Problem: Please set out the stretch of records below, from the start of the records through the line containing "click(339, 133)", as a Markdown table. Use the columns Row and Line, with one numbered row per line and no blank lines.

The input:
---------------

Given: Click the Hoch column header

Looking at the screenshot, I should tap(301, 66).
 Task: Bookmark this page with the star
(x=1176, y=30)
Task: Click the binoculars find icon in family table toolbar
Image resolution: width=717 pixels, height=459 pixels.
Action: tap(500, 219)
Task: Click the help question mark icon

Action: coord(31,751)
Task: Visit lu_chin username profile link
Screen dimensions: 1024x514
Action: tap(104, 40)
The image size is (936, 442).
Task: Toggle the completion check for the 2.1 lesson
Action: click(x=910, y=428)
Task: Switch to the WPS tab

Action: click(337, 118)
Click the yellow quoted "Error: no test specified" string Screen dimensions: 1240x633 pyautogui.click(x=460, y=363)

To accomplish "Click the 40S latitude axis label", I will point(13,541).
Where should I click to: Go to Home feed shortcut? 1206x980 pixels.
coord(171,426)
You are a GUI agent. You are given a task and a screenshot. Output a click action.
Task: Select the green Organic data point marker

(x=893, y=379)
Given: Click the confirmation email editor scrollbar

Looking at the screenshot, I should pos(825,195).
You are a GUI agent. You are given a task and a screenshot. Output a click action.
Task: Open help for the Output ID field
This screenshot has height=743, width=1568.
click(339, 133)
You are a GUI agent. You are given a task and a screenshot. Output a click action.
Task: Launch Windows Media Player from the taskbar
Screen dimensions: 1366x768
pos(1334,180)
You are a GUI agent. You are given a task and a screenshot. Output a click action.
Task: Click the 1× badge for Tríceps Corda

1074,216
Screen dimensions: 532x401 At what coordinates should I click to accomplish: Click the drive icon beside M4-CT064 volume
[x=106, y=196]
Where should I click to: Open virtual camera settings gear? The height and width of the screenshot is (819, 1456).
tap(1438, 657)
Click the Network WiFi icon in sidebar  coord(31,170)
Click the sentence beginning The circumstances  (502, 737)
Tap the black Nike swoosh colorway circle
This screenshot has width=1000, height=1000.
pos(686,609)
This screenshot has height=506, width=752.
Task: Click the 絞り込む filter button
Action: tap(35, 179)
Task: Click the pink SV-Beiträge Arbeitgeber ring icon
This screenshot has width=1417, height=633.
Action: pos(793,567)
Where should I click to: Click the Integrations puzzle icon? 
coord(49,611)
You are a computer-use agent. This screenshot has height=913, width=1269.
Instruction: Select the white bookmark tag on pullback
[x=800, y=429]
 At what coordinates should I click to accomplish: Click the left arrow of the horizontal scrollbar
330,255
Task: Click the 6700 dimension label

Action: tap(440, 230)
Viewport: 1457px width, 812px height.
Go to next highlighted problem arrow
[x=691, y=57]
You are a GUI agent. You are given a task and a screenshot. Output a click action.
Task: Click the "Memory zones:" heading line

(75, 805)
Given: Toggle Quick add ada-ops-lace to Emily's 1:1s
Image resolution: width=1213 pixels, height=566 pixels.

---------------

Correct answer:
| Row | Line |
|---|---|
| 1 | Given: Click the Hoch column header |
| 2 | Looking at the screenshot, I should tap(301, 66). |
| 3 |  Task: Bookmark this page with the star |
| 4 | (x=1176, y=30) |
| 5 | Task: Click the binoculars find icon in family table toolbar |
| 6 | Image resolution: width=717 pixels, height=459 pixels. |
| 7 | Action: tap(500, 219) |
| 8 | Task: Click the help question mark icon |
| 9 | Action: coord(31,751) |
| 10 | Task: Visit lu_chin username profile link |
| 11 | Screen dimensions: 1024x514 |
| 12 | Action: tap(104, 40) |
| 13 | The image size is (936, 442). |
| 14 | Task: Toggle the completion check for the 2.1 lesson |
| 15 | Action: click(x=910, y=428) |
| 16 | Task: Switch to the WPS tab |
| 17 | Action: click(337, 118) |
| 18 | Click the yellow quoted "Error: no test specified" string Screen dimensions: 1240x633 pyautogui.click(x=460, y=363) |
| 19 | To accomplish "Click the 40S latitude axis label", I will point(13,541). |
| 20 | Where should I click to: Go to Home feed shortcut? 1206x980 pixels. |
| 21 | coord(171,426) |
| 22 | You are a GUI agent. You are given a task and a screenshot. Output a click action. |
| 23 | Task: Select the green Organic data point marker |
| 24 | (x=893, y=379) |
| 25 | Given: Click the confirmation email editor scrollbar |
| 26 | Looking at the screenshot, I should pos(825,195). |
| 27 | You are a GUI agent. You are given a task and a screenshot. Output a click action. |
| 28 | Task: Open help for the Output ID field |
| 29 | This screenshot has height=743, width=1568. |
| 30 | click(339, 133) |